En s'appuyant sur la Zone de libre-échange continentale africaine (ZLECAf), les États peuvent structurer des partenariats public-privé (PPP) viables pour financer ces infrastructures, réduisant les coûts logistiques qui pénalisent aujourd'hui la compétitivité du continent. L'enjeu est de transformer des enclaves extractives en véritables corridors de développement multi-industriels reliant les façades maritimes aux bassins de ressources.
Le véritable obstacle n'est pas l'absence de capitaux mondiaux, mais leur coût prohibitif : tant que les primes de risque souverain maintiendront le coût du capital africain à deux ou trois fois celui des économies émergentes asiatiques, aucune infrastructure ne sera rentable sans mécanismes de bonification ciblés : garanties de la Banque mondiale ou assurance politique mutualisée à l'échelle continentale.
L'urgence de cadres contractuels équitables et coercitifs
Enfin, ce développement se heurte à un obstacle structurel majeur : l'attentisme de certains opérateurs internationaux.
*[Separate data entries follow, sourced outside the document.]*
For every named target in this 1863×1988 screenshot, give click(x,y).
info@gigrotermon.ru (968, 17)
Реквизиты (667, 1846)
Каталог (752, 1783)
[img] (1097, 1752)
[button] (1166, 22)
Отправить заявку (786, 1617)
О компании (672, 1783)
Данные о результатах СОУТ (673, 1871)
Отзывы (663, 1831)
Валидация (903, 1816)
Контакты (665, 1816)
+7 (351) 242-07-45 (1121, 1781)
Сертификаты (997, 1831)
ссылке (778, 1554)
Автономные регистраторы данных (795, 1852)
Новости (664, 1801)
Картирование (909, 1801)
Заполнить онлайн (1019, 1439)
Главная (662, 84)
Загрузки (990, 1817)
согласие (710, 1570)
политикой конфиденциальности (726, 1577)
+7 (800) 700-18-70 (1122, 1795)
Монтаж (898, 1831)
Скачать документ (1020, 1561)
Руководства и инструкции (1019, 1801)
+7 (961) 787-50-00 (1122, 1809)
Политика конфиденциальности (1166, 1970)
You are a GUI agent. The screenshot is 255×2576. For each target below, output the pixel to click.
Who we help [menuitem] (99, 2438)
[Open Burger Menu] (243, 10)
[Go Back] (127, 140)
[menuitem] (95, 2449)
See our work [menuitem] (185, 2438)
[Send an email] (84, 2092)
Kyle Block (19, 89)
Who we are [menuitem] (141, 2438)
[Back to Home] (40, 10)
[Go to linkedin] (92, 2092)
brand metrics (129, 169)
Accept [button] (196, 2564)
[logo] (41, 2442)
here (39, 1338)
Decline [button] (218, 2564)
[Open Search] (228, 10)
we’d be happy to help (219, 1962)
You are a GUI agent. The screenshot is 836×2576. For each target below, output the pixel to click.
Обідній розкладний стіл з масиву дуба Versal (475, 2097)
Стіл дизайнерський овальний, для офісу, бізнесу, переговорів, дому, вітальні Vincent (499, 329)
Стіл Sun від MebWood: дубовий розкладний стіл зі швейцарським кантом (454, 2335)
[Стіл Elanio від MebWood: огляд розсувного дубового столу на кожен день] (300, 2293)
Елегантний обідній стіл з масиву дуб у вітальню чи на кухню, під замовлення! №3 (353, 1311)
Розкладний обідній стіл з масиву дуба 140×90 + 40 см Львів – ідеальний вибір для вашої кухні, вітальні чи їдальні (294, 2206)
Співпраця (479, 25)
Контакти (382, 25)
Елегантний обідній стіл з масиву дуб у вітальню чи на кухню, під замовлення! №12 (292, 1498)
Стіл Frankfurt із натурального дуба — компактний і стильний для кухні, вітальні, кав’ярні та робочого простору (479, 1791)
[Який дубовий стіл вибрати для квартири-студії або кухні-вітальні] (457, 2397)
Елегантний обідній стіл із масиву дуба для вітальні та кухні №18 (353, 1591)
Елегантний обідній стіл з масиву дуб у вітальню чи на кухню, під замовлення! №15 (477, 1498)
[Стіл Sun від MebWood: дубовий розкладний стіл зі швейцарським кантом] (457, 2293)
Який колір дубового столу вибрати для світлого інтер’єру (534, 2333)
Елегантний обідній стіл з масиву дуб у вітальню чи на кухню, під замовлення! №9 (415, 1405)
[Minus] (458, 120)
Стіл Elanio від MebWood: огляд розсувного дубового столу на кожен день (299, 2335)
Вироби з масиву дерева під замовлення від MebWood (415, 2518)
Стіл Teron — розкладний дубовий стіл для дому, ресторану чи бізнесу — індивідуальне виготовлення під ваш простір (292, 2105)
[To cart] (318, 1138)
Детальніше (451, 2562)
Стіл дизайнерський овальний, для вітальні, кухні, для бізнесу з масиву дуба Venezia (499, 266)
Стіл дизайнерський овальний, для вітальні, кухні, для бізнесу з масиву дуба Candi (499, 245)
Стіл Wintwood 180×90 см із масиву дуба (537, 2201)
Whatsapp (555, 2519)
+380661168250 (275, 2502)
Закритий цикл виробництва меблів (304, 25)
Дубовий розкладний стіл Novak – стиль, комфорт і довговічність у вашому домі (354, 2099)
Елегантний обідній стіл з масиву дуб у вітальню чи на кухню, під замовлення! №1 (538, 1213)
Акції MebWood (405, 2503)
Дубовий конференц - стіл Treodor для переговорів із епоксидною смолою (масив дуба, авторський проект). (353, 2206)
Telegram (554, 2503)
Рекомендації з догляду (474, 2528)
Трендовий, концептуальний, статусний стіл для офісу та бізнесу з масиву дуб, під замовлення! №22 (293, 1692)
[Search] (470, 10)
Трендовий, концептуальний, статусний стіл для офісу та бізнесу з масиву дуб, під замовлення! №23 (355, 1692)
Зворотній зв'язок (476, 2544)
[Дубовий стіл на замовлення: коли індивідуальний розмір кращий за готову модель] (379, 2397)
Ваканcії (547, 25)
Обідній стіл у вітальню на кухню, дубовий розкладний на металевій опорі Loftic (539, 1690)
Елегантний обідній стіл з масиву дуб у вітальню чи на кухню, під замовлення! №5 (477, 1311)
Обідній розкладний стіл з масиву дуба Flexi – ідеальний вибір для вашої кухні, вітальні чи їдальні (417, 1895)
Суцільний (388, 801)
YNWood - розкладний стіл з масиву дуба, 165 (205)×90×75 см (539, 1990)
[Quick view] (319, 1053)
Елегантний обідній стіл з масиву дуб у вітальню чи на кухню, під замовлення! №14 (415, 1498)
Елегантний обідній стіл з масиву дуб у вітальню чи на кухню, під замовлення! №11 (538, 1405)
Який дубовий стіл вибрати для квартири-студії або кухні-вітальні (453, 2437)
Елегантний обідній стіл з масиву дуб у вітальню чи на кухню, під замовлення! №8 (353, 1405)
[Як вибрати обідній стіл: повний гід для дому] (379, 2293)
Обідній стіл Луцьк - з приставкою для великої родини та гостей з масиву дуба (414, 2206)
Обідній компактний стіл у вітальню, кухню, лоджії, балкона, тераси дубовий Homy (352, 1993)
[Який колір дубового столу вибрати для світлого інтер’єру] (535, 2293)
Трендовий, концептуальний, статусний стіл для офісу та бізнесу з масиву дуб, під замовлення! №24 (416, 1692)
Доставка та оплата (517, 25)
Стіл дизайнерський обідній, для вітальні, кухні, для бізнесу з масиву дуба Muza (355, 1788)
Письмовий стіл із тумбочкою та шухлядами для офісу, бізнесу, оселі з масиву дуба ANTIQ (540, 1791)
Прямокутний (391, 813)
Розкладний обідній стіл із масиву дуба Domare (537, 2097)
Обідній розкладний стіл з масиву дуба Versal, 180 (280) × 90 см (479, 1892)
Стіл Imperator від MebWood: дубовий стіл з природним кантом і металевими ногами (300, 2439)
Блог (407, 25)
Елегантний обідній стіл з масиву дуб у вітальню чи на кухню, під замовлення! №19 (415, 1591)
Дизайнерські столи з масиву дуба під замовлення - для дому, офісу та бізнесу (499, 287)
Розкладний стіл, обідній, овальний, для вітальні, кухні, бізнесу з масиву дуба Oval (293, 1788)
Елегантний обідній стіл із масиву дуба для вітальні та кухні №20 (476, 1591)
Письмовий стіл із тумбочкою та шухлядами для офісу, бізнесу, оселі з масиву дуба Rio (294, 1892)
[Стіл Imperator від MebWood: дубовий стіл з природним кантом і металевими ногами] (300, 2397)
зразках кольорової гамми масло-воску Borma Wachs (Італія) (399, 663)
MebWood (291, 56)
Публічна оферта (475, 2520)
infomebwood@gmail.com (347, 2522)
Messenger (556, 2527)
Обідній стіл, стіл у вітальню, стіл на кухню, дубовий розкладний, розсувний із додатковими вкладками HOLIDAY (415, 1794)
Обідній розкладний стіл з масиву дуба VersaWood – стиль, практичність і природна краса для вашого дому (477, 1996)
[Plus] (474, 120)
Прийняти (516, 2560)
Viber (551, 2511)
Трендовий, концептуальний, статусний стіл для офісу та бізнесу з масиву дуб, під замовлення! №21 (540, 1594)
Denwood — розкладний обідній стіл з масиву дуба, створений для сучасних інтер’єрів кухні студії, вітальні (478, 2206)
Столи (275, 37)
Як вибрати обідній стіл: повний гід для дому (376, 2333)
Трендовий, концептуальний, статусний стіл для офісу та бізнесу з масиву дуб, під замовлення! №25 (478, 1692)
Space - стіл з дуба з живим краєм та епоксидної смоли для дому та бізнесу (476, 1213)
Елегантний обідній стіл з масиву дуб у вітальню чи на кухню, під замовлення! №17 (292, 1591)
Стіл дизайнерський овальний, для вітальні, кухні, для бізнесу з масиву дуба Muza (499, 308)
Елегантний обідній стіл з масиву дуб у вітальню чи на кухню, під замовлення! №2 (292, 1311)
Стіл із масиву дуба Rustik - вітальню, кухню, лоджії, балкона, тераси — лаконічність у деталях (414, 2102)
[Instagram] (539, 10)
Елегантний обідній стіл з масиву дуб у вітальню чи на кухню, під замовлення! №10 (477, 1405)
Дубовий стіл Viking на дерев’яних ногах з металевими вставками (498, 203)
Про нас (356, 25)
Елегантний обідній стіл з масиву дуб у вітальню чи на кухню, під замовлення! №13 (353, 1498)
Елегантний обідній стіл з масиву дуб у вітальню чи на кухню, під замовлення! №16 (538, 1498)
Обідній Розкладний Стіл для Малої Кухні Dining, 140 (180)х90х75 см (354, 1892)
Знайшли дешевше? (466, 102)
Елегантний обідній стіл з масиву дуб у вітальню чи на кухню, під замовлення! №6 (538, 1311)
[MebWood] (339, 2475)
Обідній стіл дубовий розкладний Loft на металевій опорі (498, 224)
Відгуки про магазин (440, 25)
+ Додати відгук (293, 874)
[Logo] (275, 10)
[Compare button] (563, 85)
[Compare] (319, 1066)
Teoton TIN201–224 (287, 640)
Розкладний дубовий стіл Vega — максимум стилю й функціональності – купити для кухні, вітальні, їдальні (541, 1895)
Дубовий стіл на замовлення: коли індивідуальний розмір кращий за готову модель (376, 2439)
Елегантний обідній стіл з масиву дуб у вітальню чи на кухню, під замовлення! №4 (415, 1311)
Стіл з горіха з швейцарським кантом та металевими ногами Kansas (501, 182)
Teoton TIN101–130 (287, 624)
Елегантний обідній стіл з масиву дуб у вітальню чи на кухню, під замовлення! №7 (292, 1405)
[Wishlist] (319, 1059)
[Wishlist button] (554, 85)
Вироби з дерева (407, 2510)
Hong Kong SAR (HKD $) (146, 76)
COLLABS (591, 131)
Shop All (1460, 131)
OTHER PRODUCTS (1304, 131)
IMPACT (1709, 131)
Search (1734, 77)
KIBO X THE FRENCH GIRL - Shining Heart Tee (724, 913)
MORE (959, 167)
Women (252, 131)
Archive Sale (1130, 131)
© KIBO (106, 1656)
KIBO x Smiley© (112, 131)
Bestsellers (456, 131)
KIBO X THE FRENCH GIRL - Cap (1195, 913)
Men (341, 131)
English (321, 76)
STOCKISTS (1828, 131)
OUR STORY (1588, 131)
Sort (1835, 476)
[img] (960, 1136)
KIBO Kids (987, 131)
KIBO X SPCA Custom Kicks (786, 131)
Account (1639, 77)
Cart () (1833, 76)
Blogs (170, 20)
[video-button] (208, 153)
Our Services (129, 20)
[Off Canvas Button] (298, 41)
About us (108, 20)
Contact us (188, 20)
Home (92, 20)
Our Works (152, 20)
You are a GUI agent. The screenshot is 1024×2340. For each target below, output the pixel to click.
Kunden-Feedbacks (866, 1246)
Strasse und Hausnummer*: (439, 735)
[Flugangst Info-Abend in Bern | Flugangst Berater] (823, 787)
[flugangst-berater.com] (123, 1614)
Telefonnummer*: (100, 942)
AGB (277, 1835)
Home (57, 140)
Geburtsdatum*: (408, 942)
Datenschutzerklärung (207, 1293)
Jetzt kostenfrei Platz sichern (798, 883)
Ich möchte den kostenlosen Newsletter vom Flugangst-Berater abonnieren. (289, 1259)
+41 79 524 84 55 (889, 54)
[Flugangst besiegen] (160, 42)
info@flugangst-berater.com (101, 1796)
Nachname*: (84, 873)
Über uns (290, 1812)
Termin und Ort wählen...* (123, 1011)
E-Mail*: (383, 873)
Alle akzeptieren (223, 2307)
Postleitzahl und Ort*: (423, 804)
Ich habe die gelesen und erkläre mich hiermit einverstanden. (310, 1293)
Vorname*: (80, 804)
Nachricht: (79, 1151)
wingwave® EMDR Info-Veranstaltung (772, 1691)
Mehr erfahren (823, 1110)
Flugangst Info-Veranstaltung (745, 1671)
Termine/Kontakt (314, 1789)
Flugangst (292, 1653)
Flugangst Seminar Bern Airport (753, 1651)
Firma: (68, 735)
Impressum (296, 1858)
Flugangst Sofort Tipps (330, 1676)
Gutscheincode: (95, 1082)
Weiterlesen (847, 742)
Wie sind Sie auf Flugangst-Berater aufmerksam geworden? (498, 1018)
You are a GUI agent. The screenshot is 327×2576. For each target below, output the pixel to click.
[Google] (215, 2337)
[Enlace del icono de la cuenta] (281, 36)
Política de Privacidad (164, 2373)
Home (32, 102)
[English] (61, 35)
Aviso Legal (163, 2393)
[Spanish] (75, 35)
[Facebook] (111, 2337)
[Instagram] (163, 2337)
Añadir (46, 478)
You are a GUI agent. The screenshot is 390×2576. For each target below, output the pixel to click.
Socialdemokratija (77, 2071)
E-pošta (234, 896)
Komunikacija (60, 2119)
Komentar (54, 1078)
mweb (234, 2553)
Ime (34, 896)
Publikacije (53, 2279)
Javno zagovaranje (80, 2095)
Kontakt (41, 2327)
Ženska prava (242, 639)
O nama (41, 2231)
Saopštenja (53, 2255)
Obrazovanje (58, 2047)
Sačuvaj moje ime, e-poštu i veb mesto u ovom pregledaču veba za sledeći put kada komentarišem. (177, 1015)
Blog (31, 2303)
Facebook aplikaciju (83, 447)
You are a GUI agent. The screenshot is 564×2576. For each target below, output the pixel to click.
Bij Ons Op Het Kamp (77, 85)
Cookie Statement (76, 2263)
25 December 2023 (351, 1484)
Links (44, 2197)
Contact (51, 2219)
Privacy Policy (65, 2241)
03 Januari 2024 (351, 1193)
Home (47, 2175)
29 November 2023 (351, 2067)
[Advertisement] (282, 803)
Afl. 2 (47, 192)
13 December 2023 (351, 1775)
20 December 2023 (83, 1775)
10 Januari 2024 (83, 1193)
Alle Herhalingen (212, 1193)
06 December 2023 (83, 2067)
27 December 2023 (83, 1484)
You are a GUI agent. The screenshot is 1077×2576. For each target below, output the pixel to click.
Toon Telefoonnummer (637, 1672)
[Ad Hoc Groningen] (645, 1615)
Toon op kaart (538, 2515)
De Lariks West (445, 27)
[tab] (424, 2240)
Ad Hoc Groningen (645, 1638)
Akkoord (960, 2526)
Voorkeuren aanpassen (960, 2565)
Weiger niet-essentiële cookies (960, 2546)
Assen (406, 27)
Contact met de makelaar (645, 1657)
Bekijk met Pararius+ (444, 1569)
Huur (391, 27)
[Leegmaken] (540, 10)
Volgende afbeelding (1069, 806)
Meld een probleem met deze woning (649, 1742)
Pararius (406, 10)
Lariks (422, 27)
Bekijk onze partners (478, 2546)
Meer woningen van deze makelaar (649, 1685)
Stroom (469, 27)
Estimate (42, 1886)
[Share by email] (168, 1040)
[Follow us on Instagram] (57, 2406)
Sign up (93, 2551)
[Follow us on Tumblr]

De nombreuses multinationales pratiquent une stratégie de rétention. Elles sécurisent des concessions de classe mondiale sans engager les dépenses d'investissement nécessaires à leur exploitation effective à court terme. Un schéma d'enlisement symptomatique de cette dérive semble s'installer au Gabon, autour du gisement de fer de Belinga. Alors que ce minerai est un intrant stratégique pour l'acier vert, son développement opérationnel pâtit d'un ralentissement persistant. Le report des investissements capitalistiques lourds illustre comment une ressource mondiale peut se retrouver immobilisée au profit d'arbitrages extérieurs, privant l'État hôte de son décollage industriel.
Pour dépasser ces blocages, l'évolution des doctrines contractuelles doit s'inscrire dans une logique de partenariat équilibré. La signature de conventions gagnerait à intégrer des jalons de développement réalistes, tenant compte de la complexité technique et financière des projets d'envergure. Plutôt que de subir une immobilisation indéfinie, les États pourraient privilégier des mécanismes incitatifs, liant le maintien des droits exclusifs à des avancées tangibles vers la Décision Finale d'Investissement (FID). Une telle approche, fondée sur des calendriers concertés et un partage équitable des risques, permettrait de protéger les intérêts souverains tout en favorisant les véritables bâtisseurs industriels face aux logiques purement spéculatives.
L'Afrique ne doit pas seulement négocier mieux, elle doit produire ses propres arbitrages, ses propres fonds souverains de développement industriel, ses propres ingénieurs, car la dépendance aux capitaines d'industrie extérieurs reproduit, sous des habits verts, la même vulnérabilité structurelle que le modèle colonial.
Devenir le champion de la transition énergétique est à la portée du continent. C'est en imposant des contrats rigoureux et ses propres rythmes d'exécution que l'Afrique transformera son potentiel naturel en levier de puissance économique durable.